- Born: May 4, 1883 near Thessalon, Ontario, Canada
- Died: November 17, 1968 (aged 85) Calgary, Canada
- Education: B.A., University of Toronto; B.D., Victoria University, Toronto, 1913
- Occupations: minister, Methodist Church (later United Church of Canada), 1913-58; founder and president, Alberta School of Religion, 1924-58

= Henry Horricks =

Henry Magee Horricks (4 May 1883 – 17 November 1968) was a Canadian minister, pacifist, and anti-racism activist. In the 1935 Canadian federal election, Horricks also ran as the Co-operative Commonwealth Federation candidate in Calgary West.

In 1924 Reverend Horricks founded the Alberta School of Religion, which "provided the core support for an interwar peace movement before the organization of a Canadian branch of the Fellowship of Reconciliation on a national basis". Initially affiliated with the United Church of Canada, in 1935 it affiliated with the Fellowship for a Christian Social Order led by Kirby Page and Sherwood Eddy, and during World War II it affiliated with the Fellowship of Reconciliation.

Henry Horricks attracted an impressive roster of lecturers to the school, including Bishop Paul Jones, H. Richard Niebuhr, A.J. Muste, Harry F. Ward, Sherwood Eddy, Elmore Philpott, Paul Arthur Schilpp, Scott Nearing, Jerome Davis, and many others.
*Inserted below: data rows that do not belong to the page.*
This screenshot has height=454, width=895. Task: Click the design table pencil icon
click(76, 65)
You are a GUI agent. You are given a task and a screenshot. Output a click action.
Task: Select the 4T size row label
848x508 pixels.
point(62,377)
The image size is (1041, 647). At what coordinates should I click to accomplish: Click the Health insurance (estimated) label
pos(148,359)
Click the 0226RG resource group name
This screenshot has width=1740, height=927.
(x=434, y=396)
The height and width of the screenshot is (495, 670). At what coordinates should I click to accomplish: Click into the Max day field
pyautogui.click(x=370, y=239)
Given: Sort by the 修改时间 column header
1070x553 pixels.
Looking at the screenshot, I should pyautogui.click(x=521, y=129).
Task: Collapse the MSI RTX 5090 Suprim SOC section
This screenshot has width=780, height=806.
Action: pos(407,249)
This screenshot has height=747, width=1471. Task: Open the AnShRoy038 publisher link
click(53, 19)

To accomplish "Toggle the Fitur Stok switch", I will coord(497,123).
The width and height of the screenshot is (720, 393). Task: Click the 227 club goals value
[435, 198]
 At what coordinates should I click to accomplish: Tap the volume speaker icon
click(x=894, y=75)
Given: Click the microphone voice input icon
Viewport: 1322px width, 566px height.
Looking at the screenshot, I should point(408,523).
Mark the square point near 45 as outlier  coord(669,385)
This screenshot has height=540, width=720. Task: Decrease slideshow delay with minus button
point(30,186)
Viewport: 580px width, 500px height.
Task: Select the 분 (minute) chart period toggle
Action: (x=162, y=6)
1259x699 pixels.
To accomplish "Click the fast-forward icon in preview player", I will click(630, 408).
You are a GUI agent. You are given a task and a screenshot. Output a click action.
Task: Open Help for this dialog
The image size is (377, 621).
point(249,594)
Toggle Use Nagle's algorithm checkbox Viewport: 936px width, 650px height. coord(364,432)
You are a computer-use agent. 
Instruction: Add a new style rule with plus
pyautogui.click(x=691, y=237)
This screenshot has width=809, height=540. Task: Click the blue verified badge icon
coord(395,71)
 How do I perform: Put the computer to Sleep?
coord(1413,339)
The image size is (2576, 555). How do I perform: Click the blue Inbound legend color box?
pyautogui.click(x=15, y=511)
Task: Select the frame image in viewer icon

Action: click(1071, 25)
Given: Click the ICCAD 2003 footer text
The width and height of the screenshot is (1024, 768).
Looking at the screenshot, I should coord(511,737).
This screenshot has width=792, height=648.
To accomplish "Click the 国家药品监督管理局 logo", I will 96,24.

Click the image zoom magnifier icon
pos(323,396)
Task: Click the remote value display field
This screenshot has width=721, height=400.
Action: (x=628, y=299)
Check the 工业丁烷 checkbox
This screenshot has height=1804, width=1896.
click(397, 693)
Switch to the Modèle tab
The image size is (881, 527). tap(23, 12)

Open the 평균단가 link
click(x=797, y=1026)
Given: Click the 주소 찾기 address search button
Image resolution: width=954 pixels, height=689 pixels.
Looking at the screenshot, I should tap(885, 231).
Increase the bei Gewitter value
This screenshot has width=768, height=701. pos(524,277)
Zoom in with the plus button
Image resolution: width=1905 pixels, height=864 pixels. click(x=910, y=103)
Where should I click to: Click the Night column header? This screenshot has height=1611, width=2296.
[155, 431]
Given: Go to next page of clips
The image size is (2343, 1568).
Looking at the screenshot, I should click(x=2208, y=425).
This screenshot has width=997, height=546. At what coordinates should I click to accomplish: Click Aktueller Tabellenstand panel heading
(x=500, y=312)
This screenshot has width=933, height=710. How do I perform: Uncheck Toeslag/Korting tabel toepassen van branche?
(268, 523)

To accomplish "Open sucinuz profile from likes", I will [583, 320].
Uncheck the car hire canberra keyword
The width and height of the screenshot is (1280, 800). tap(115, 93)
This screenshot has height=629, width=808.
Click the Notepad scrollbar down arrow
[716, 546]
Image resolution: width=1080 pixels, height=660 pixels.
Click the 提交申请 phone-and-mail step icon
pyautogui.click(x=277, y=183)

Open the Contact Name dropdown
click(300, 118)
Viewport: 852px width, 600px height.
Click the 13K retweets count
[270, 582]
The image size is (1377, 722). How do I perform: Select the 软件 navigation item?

Controversially, one of the summer sessions was attended by J.S. Woodsworth.

"Under Horricks' leadership the Alberta School sought to assist in breaking down the barriers of nationalism and race prejudice separating peoples of different countries. Among the subjects explored at the school were the armaments race and its probable outcome, the viewpoints of labor, farmers, and the dispossessed classes, and the relationship between the social system and human values." Those who joined the "Horricks Fellowship" took a pacifist pledge declaring:
"I will endeavor as far as my influence goes to discourage the use of violence as a method of settling disputes among nations but will rely on love and good will as the most powerful force in all life."